■ Kutipan:
○ ○ ○ ○ ○ ○ ○
• News

Pria Jepang Dibebaskan dari Tuduhan Pembunuhan setelah 45 Tahun Lalu Dijatuhi Hukuman Mati

Yati Maulana | Minggu, 29/09/2024 02:02 WIB
Pria Jepang Dibebaskan dari Tuduhan Pembunuhan setelah 45 Tahun Lalu Dijatuhi Hukuman Mati Pendukung Iwao Hakamada merayakan kebebasan hukuman mati pada tahun 1966, di Shizuoka, Jepang bagian tengah, 26 September 2024. Kyodo via REUTERS

TOKYO - Seorang pria Jepang yang dikatakan telah menghabiskan waktu terlama di dunia di hukuman mati dibebaskan dari tuduhan pembunuhan pada hari Kamis, kata tim hukumnya. Hal ini mengakhiri pencarian keadilan keluarganya setelah dihukum secara salah atas kejahatan yang dilakukan hampir 60 tahun yang lalu.

Pengadilan distrik Shizuoka membebaskan Iwao Hakamada, 88, dalam persidangan ulang atas pembunuhan empat orang di wilayah Jepang bagian tengah pada tahun 1966.

Mendengar kata-kata "tidak bersalah" di ruang sidang sungguh menyenangkan, kata Hideko Hakamada, yang telah berjuang selama puluhan tahun untuk membersihkan nama baik adik laki-lakinya.

"Ketika saya mendengarnya, saya sangat terharu dan bahagia, saya tidak bisa berhenti menangis," katanya dalam jumpa pers yang disiarkan televisi.
○ ○ ○ ○ ○ ○ ○
■ Persyaratan:
1. Tuliskan kembali bagian kutipan dari "Pengadilan distrik Shizuoka" sampai "baik adik laki-lakinya.", lalu ganti "ruang sidang" dengan "ruang pengadilan".
2. Menurut kutipan, berapa usia Iwao Hakamada ketika dibebaskan oleh Pengadilan distrik Shizuoka?
Baris-baris setelah kutipan ini adalah bahan tersendiri yang terpisah darinya.
○ ○ ○ ○ ○ ○ ○
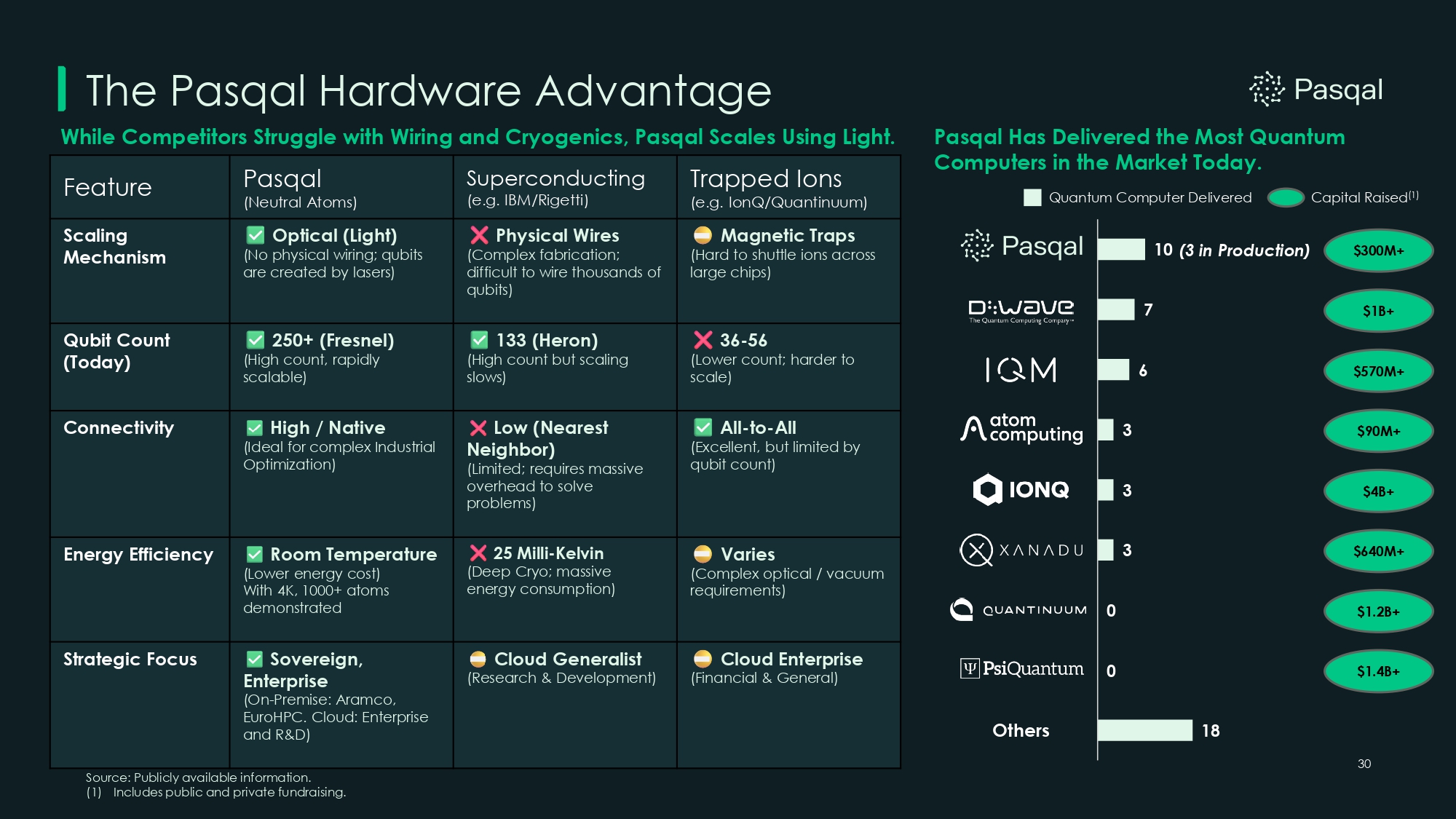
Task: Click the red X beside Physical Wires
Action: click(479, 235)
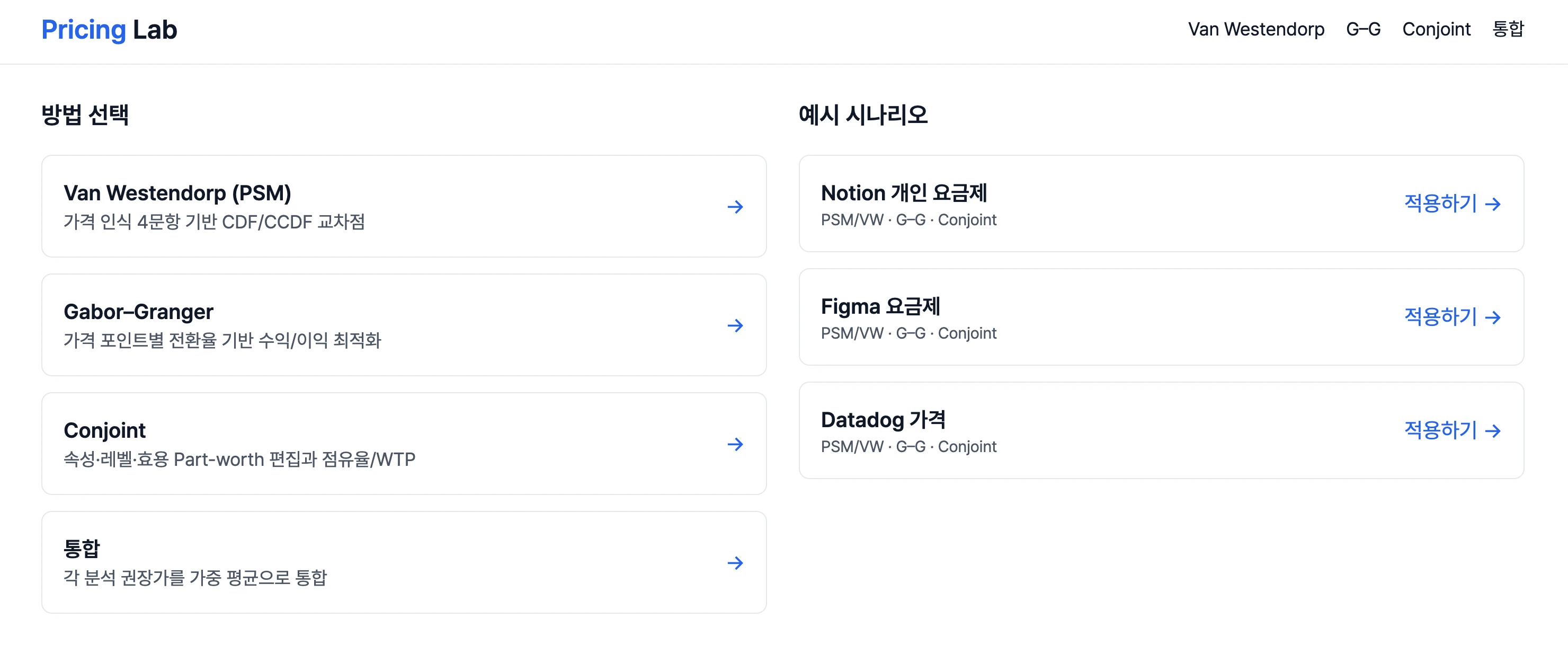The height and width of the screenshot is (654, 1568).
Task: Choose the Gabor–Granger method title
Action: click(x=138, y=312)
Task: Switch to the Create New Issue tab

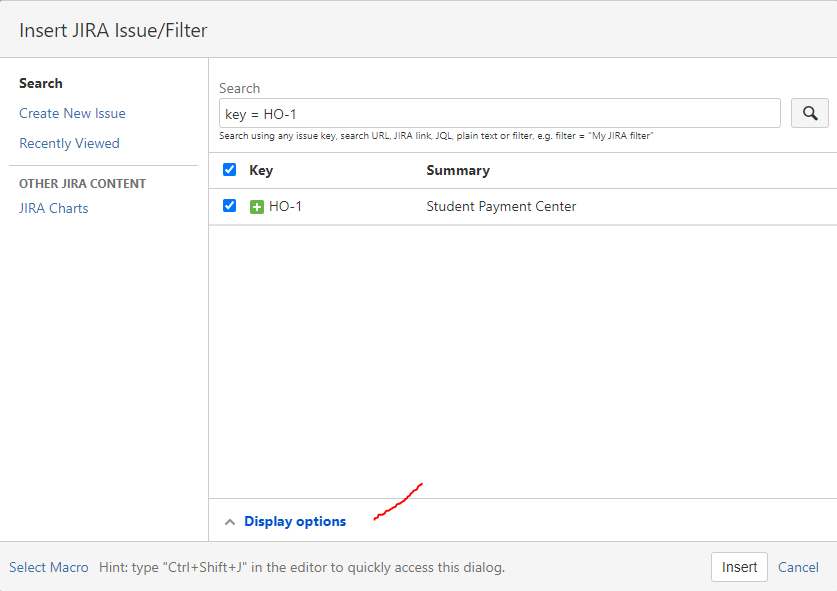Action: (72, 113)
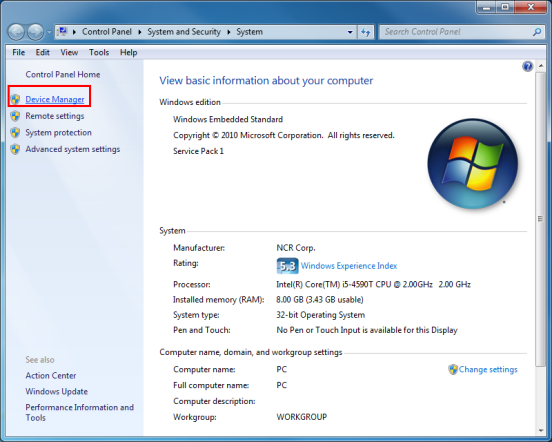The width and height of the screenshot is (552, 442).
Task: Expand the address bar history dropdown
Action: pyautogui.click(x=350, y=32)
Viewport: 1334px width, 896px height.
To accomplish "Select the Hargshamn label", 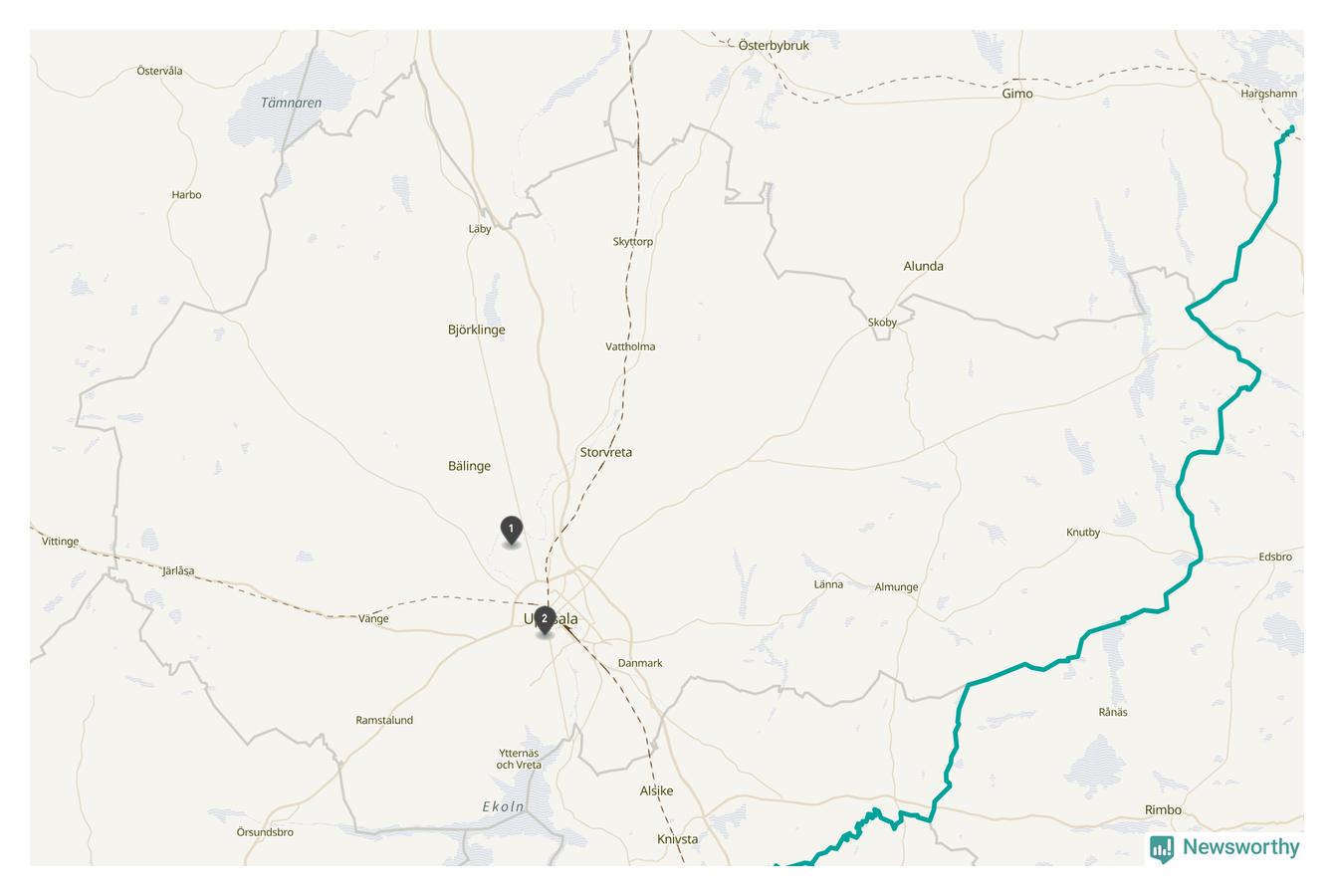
○ ○ ○ ○ ○ ○ ○
■ Penyelesaian Soal:
1.
Pengadilan distrik Shizuoka membebaskan Iwao Hakamada, 88, dalam persidangan ulang atas pembunuhan empat orang di wilayah Jepang bagian tengah pada tahun 1966.

Mendengar kata-kata "tidak bersalah" di ruang pengadilan sungguh menyenangkan, kata Hideko Hakamada, yang telah berjuang selama puluhan tahun untuk membersihkan nama baik adik laki-lakinya.

2. 88 tahun.